Voir Johnson se pavaner en haut des polls était peut-être de trop pour tous ses ex-amis.
Pourtant, d’autres raisons ne manquent pas pour douter de sa longévité. Son Brexit a divisé le pays de fond en comble et risque carrément de le désunir avec des velléités séparatistes, traditionnelles en Écosse, nouvelles au Pays de Galles et tragiques avec le retour des “troubles” et des bus brûlés dans les rues de Belfast. Une catastrophe économique attend le pays, non seulement avec la dette Covid mais aussi l’idée somme toute saugrenue de s’être séparé de son principal marché voisin sans pour autant s’arrimer aux autres “fantastic trade deals” promis naguère par le Premier ministre.

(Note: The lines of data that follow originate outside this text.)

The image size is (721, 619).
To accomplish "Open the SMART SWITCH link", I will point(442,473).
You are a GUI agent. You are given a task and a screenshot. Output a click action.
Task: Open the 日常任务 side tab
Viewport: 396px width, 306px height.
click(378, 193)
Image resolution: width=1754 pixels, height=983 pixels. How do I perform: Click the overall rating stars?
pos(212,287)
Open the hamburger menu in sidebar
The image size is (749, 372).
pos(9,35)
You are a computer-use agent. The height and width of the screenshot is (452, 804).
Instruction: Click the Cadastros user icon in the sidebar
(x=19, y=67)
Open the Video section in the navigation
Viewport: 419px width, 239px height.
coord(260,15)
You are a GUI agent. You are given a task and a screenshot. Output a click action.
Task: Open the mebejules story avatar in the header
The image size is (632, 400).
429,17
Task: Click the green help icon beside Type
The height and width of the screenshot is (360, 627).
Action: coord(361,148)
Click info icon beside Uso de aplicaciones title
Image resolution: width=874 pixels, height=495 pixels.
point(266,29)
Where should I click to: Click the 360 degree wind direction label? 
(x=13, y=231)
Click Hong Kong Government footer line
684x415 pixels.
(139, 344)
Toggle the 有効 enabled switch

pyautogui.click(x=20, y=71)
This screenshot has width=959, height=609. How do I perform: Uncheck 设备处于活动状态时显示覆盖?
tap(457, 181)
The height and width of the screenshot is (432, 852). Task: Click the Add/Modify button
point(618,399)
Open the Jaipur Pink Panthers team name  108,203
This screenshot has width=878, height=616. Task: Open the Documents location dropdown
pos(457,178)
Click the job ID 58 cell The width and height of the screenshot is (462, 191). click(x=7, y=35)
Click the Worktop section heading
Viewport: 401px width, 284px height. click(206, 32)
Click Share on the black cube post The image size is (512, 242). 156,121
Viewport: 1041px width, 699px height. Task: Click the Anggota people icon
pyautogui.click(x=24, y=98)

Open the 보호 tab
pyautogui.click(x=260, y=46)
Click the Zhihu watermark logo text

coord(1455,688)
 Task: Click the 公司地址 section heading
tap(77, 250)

Tout ceci arrive au moment où Johnson est pourtant au plus haut dans les sondages, largement porté par le succès (pour le moment incontesté, du moins sur place) de son vaccino-nationalisme à outrance. Voir Johnson se pavaner en haut des polls était peut-être de trop pour tous ses ex-amis. Ce n’est sans doute pas une coïncidence non plus que l’une des plumes les plus acerbes du Daily Mail ne soit autre que celle de Sarah Vine, épouse de Michael Gove, chancelier du Duché de Lancastre, autrefois prétendant au remplacement de Theresa May et... proche de Cummings. Sleaze aidant, certains commencent déjà à relooker dans leur tête certains canapés côté Westminster.